→ **GIVEN TEXT**:
2. THEORETICAL FRAME
The Yanchang Formation mainly developed as a delta sedimentary system within a continental basin; the basin can be divided into six first-order tectonic units [29]-[30] the Tianhuan syncline, the fault-fold belt at the western margin, the Yimeng uplift, the Yishan slope, the Jinxi fault-fold belt and the Weibei uplift (Figure 1). This lacustrine basin is elongated in the north-south direction, and it is shallower and steeper in the northern area. The main sediment source during the early period of deposition was to the southwest of the basin. In the middle and late periods of deposition, the main sediment sources were to the northeast [31]-[32]. Binchang is located at the structural junction of the Yishan slope and the Weibei uplift (Figure 1a). The study area is not structurally developed, but a small anticline has formed in the western study area [33]-[34].
The burial depth of the interior of the basin reached its maximum during the Yanshan movement in the Late Cretaceous (Figure 1b), when most of the Yanchang Formation was below 2100 m. Subsequently, oil and gas began extensive migration and accumulation [35]-[36]. In the late stage of migration and accumulation, the entire basin was uplifting to the southeast, and this tectonic tilt continues to date [37]-[38].

→ **GIVEN PROBLEM 1**: According to the passage on the Yanchang Formation, where is Binchang located?
→ **GIVEN PROBLEM 2**: Rewrite the stretch of the passage on the Yanchang Formation from "2. THEORETICAL FRAME" through "study area [33]-[34].", replacing "Yishan slope" with "Yishan ramp".

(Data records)

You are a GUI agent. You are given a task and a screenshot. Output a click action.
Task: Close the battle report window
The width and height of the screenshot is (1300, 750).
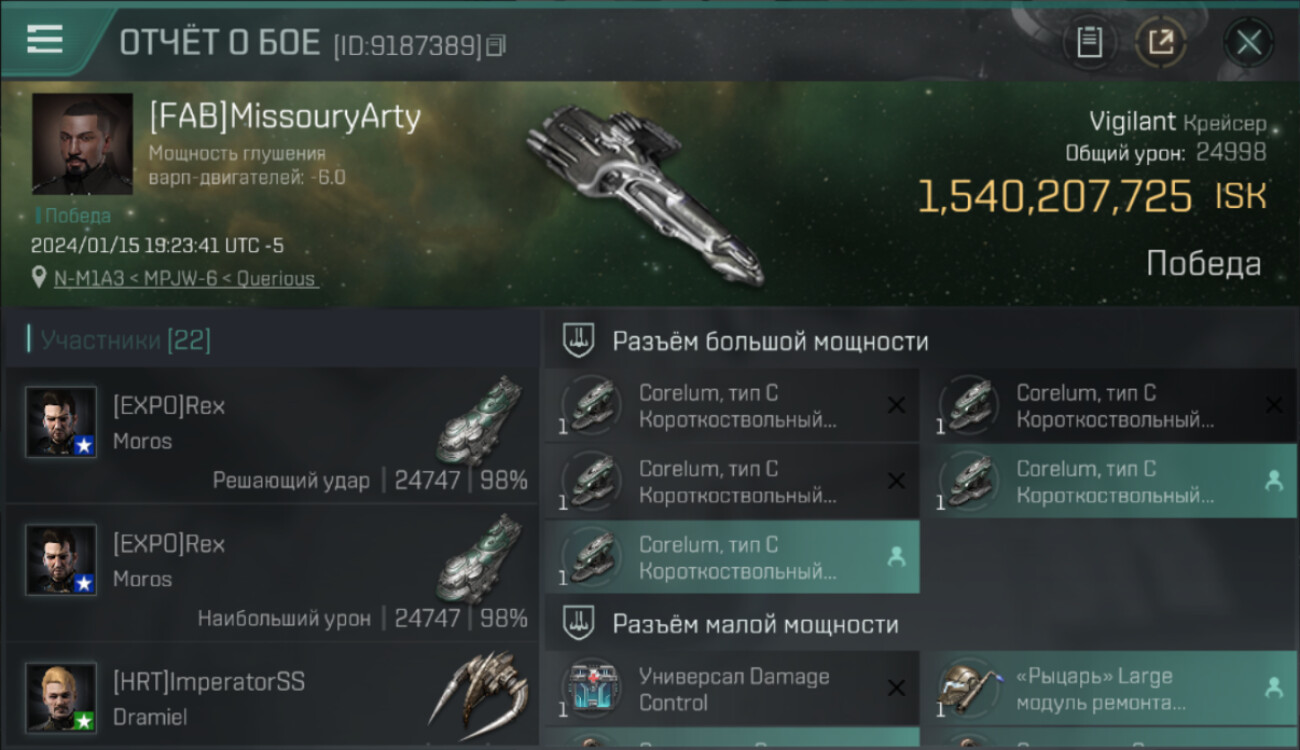pyautogui.click(x=1249, y=43)
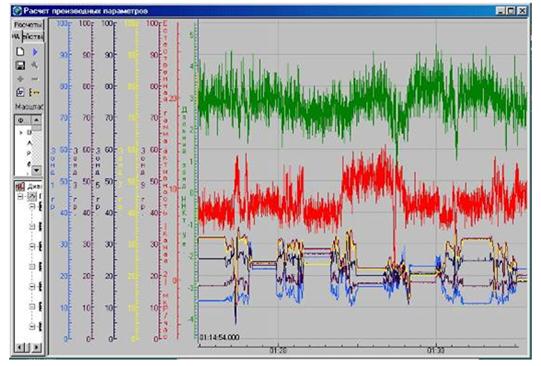Start calculation with the blue play arrow
541x366 pixels.
tap(35, 52)
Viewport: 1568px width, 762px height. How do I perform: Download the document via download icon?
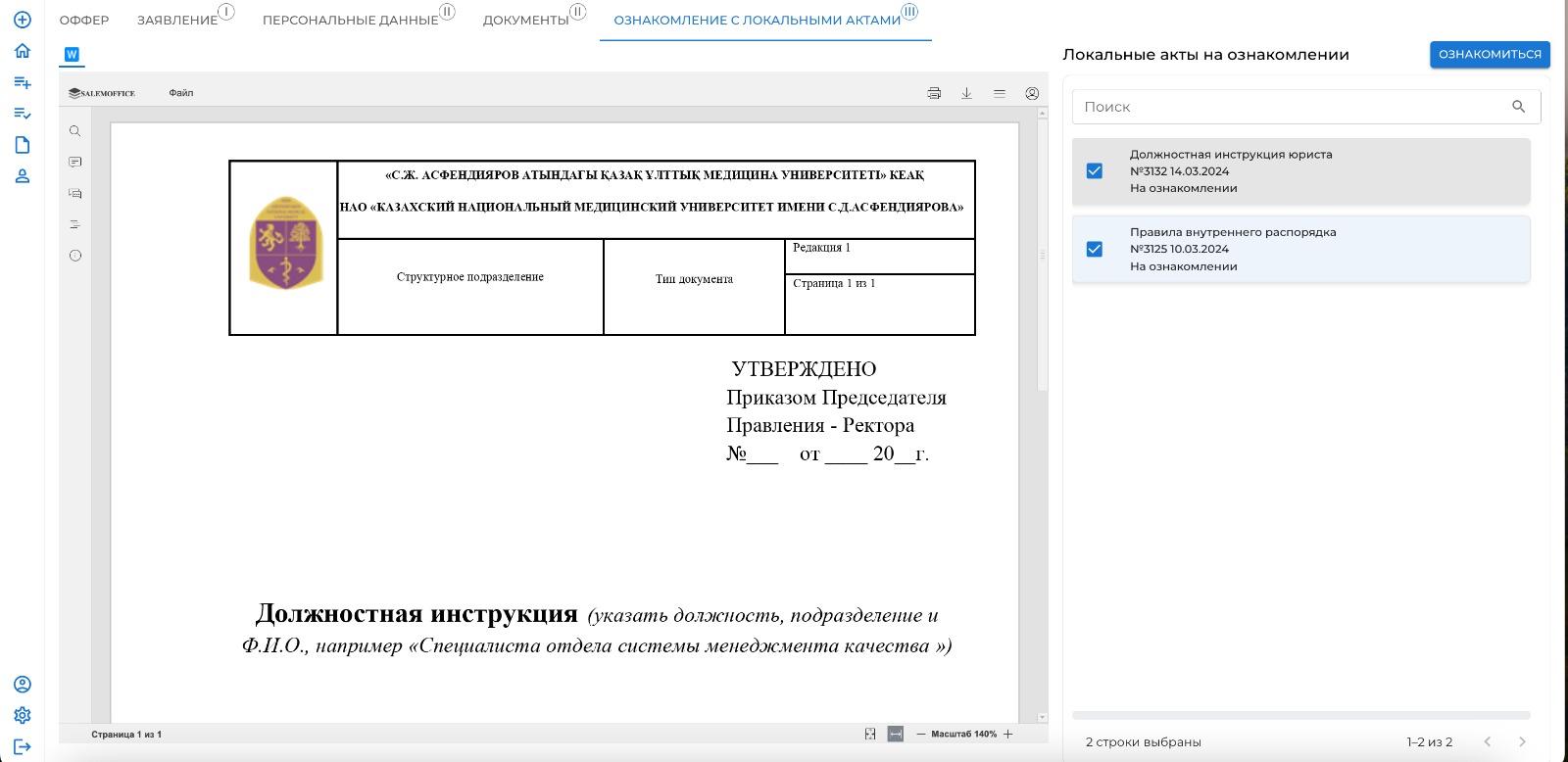coord(966,93)
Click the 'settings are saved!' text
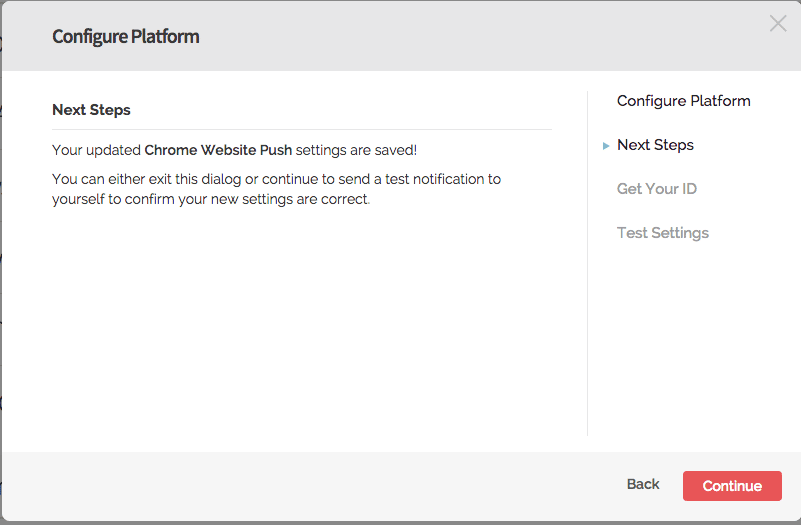 click(x=356, y=150)
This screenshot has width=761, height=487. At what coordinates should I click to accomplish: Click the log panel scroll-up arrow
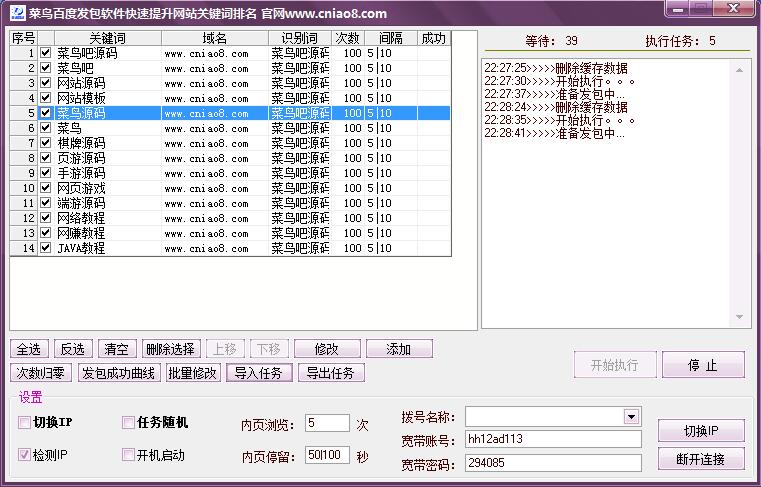point(739,70)
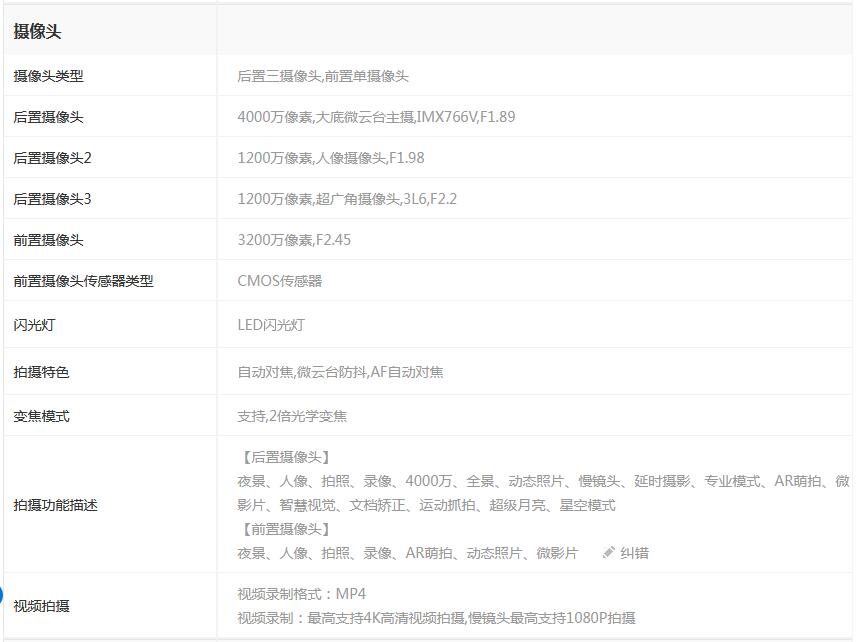Click the LED闪光灯 value entry
The width and height of the screenshot is (856, 642).
pos(270,322)
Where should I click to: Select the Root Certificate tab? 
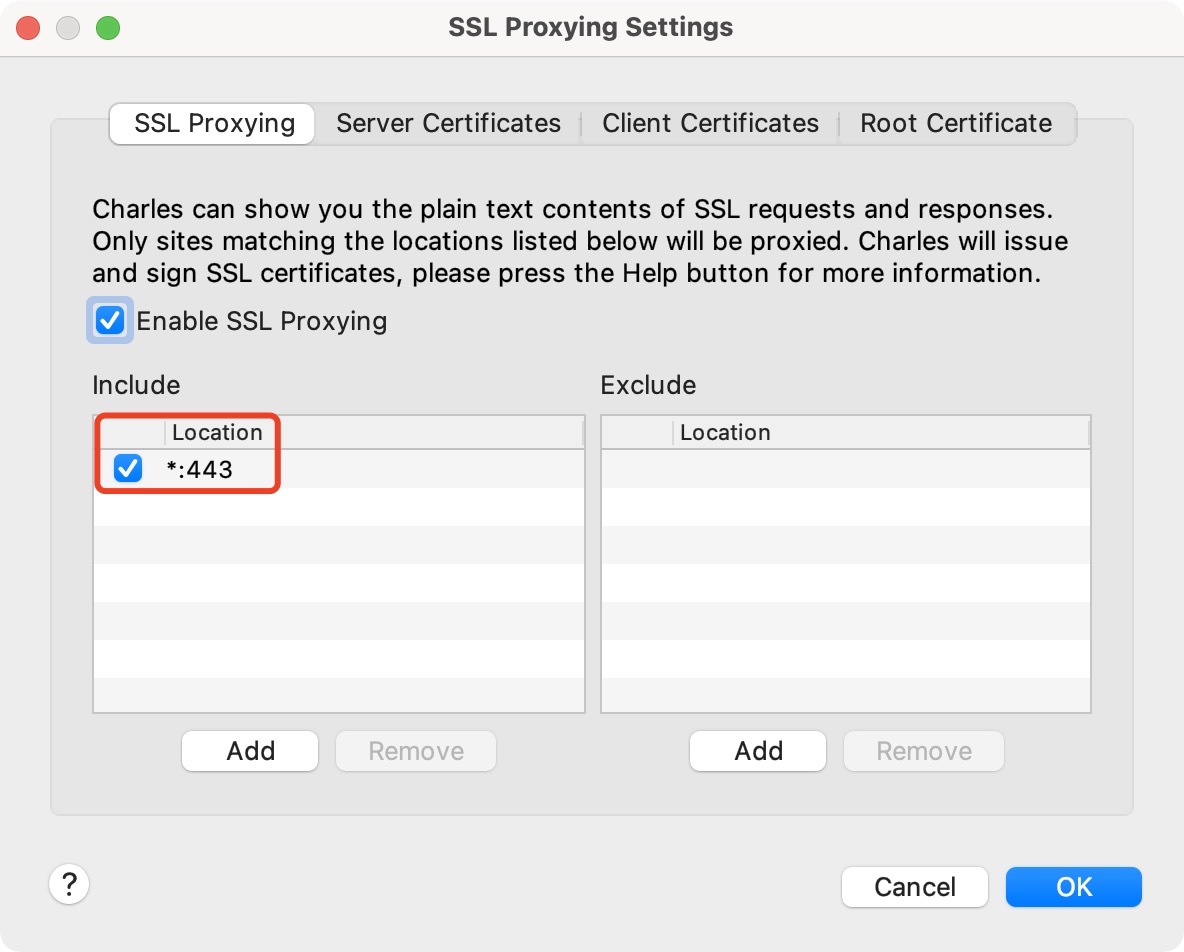(956, 124)
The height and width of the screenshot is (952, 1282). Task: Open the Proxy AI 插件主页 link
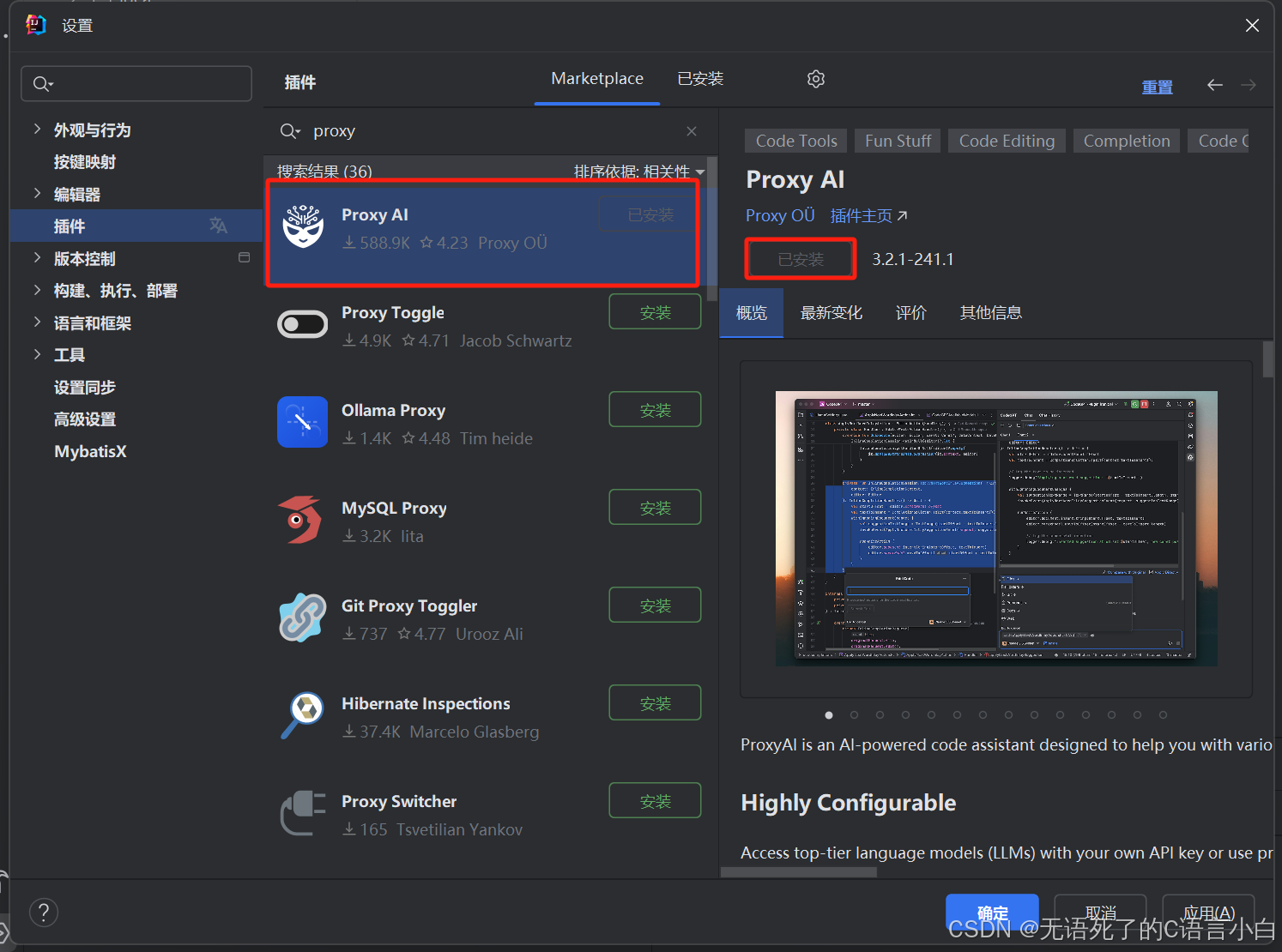(861, 215)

→ **COMPLETE OUTPUT 1**: At the structural junction of the Yishan slope and the Weibei uplift.

→ **COMPLETE OUTPUT 2**:
2. THEORETICAL FRAME
The Yanchang Formation mainly developed as a delta sedimentary system within a continental basin; the basin can be divided into six first-order tectonic units [29]-[30] the Tianhuan syncline, the fault-fold belt at the western margin, the Yimeng uplift, the Yishan ramp, the Jinxi fault-fold belt and the Weibei uplift (Figure 1). This lacustrine basin is elongated in the north-south direction, and it is shallower and steeper in the northern area. The main sediment source during the early period of deposition was to the southwest of the basin. In the middle and late periods of deposition, the main sediment sources were to the northeast [31]-[32]. Binchang is located at the structural junction of the Yishan ramp and the Weibei uplift (Figure 1a). The study area is not structurally developed, but a small anticline has formed in the western study area [33]-[34].